8 Mart 2009

Jai Ho! *


1990'larda bize filminin müzikleriyle "ne hayal ederseniz" diyen Danny Boyle 2000'lerde "zafer gelsin" şarkısı eşliğinde kendi hayallerini gerçekleştirmiş ve zaferini çağırmışa benziyor.

Benim yaşlarımdaki birçok insan Trainspotting'i ilk defa seyrettiğinde yaşadığı hayranlık ve şaşkınlıkla karışık şoku çok net hatırlayacaktır.
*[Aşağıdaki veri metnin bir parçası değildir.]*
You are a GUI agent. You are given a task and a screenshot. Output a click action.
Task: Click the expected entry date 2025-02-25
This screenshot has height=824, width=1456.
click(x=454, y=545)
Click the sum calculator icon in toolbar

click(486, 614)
Film bizi o zamana kadar görmediğimiz bir ritim ve kurguyla, farklı bir anlatım tarzı ve müziklerinin sağladığı bütünlükle, kendi küçük yaşam alanlarımızdan çıkartıp İskoçya'nın soğuk ve ürkütücü varoşlarında başka hayatlarla tanıştırmıştı. 90'ların ikinci yarısında patlayan clubbing kültürünün ilk sinyallerini de bu film ile almıştık sanıyorum. Filmin baş karakteri Renton'ın üzerinde daracık kotu ve montuyla bir gece bir club'da "For What You Dream Of" şarkısı eşliğinde ayaklarını sarkıtarak oturduğu yerde küçük bir çocuk edasıyla salınması hala gözümün önündedir. Tam olarak ne yaptığını ve o anda orada ne aradığını bilemeyen Renton heyecanlı ama ürkek bakışlarla etrafa bakınırken kendi geleceğini kurgulamıştı belki de. Tam da Danny Boyle'ın yaptığı gibi...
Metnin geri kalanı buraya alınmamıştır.